写メ日記
ホラー映画大好き!地神ハクです!
小学2年生の頃です。校門を出ると笑顔で迎える見知らぬ色黒おじさん。
満面の笑みで屹立するおじさんが手に持っているものをじっと見ていると、
「どうや、一緒にサッカーやらへんか!」
.....え、やるーー!!!
ちょうどイナズマイレブンと言うサッカーアニメが青少年の間で大いに流行っていた時でした。
僕も練習したら、ゴッドハンド出せるかなぁ?ファイヤートルネード打てるかな?吹雪くんみたいにイケメンになれるかな?
昇竜の勢いで妄想と言う奴に浸る12歳の少年は、この時からサッカーを選手目指すのでした。
道端には、無惨にも破り捨てられたチラシの残骸もらったチラシを捨てる、その非常さ。
そしてそれを丁寧に拾い集める色黒おじさん、悲しそうな顔…...なんて一切気にせずに、年齢を謝れば不審者扱いされるステップとスマイルで帰路につきました。

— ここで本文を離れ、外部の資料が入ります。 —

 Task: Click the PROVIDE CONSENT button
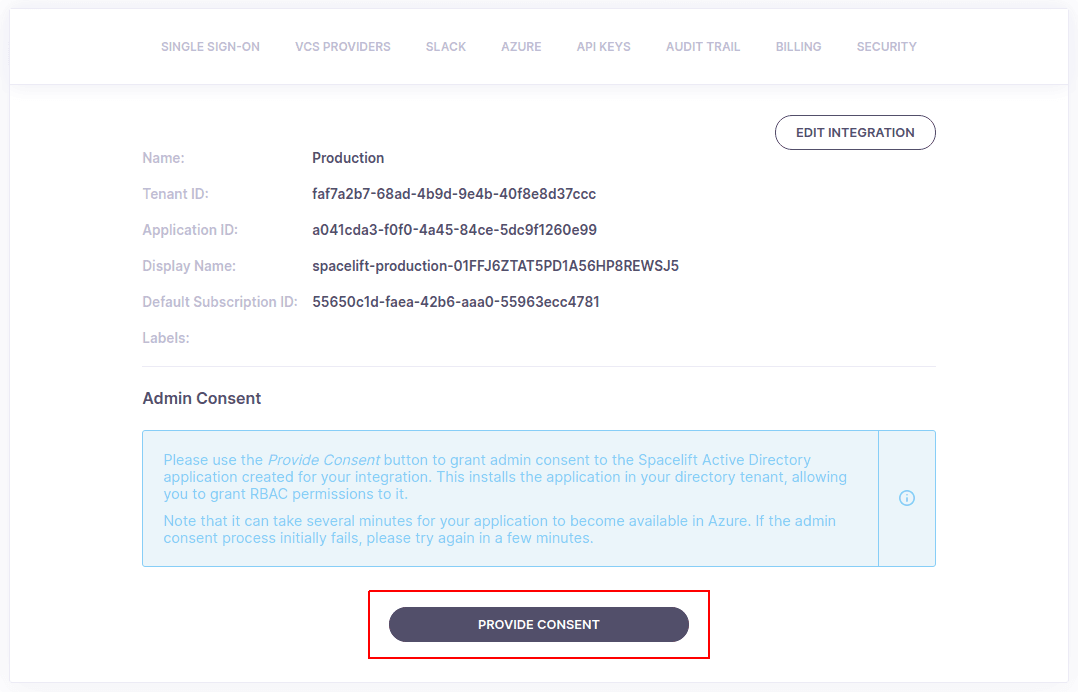pyautogui.click(x=539, y=624)
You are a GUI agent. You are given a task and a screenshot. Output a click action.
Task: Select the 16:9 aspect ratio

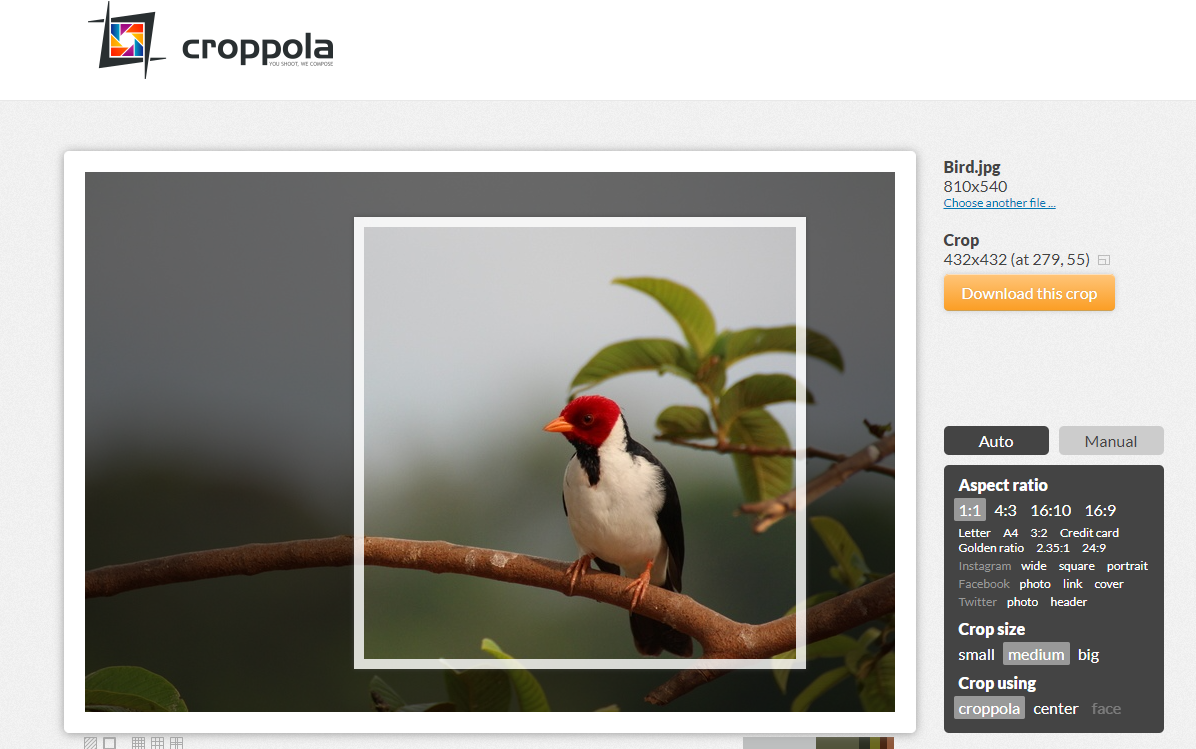pos(1100,510)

どこの馬の骨かもわからないサッカースクールのチラシを片手に「サッカー習いたい!!」とたぎる鼻息を抑えながら迫る子供の、
それはそれは清く輝く華奢な黒い瞳に映る母親の顔は、推して知るべし。剣もほろろに馬耳東風。
「うん、ええよ」という二つ返事以外の事態を想定していなかった少年が、親の機嫌を図らず懇願したことにはっとして、巨大な地雷に両足でダイブインしてしまった事実を悟った彼の顔と言えば、泣きっ面に蜂とはまさにこのこと。
蘇る色黒おじさんの微笑み、手を滴らせながら走った帰り道、期待に胸を膨らませたあの気持ち。それが全部水泡に帰すとはやるせない。
仮借なき情熱は反骨の意思を持ってその旗幟を鮮明にし、いかに自分にサッカーが必要であるかを延々とプレゼンしました。
ようやく諦念の色を見せた母の顔は、なぜかどこか誇らしげで、「ちゃんと通うんやで」と優しく僕の頭を撫でるのでした。
これが僕のサッカー時代の揺籃期、サッカー界の台風の目となることを心に宣誓した少年の第一歩でした。